Henna As Traditional Art
Read about history of Mehandi, henna as traditional art, black henna facts and risks, mehndi designs and other related information.
History Of Mehendi
- The tradition of using henna for adorning the body had been prevalent for many centuries. Ancient Egyptians were believed to have used henna for a wide range of purposes, like staining their nails, hands and hair. Even in the Assyrian, Babylonian, Sumerian and Semite civilizations, henna was used extensively as dyes. In countries like Morocco, Turkey, Iraq and Saudi Arabia, getting the body painted with henna is considered to be very sacred as it is believed to bring luck, prosperity and happiness. In fact, in Morocco, pregnant women get their ankles colored with henna to shield them from the 'evil eye' during child birth.
- Marriages and henna in the Indian subcontinent have had a long relationship and the tradition can be traced back to several centuries. There are special mehendi ceremonies held prior to weddings where the bride-to-be is adorned with henna designs. The mehendi ceremonies are considered to be auspicious and, it is believed, strengthen the bond between the husband and wife. Henna was also used in religious ceremonies in ancient Egypt and Greece.
- Basically, there are four categories of henna tattoos. The Middle Eastern style, comprising mostly of large floral patterns, is heavily influenced by Arabian paintings and carvings. The African style is characterized by geometrical designs and big outlines. The third category is the Indian and Pakistani style, which are highly intricate and elaborate. Lastly, the Southeast Asian or Indonesian style is an amalgamation of both Indian and Middle Eastern designs. All these styles are an integral feature of any traditional henna body art and, nowadays, their allure is only increasing. Among the rising henna art are Celtic designs with deeper and significant meanings, which look magical and is considered divine.
Black Henna Facts And Risks
- Black henna is not the natural henna as it is generally made from other plants and artificial substances. Black henna is mostly used in popular tourist destinations and people get tattooed with it without knowing what harm it can cause. The reason why it is considered injurious is because of its Para-Phenylenediamine (PPD) content, which not only stains the color of the skin to black instantly but can also trigger several allergic reactions. Sometimes, black henna can even lead to permanent scarring.

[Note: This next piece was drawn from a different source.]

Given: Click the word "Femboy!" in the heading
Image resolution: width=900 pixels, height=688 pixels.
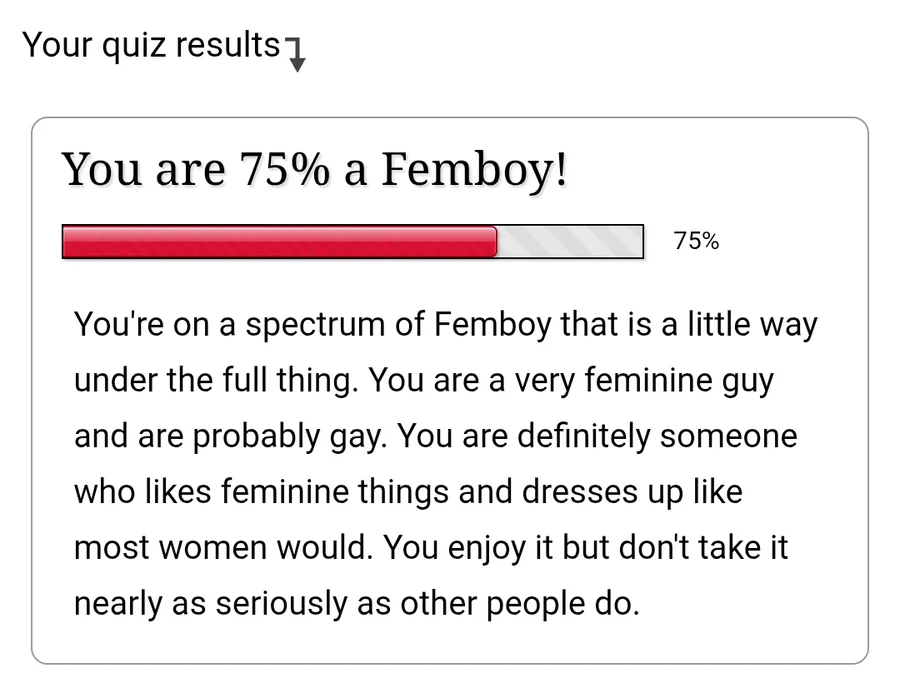Looking at the screenshot, I should pos(475,171).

- Some people even develop rashes, red sores, itching all over the stained area. The toxic chemical is also linked to severe edema, difficulty in breathing, renal failure, asthma, cancer, etc. Thus, one should be careful while getting a henna tattoo and it should be done only with the natural henna. Natural henna when made into a paste appears green while PPD based henna paste appears jet black. Checking the ingredients of the henna packet will also give you a fair idea whether it is pure or adulterated with chemical dyes.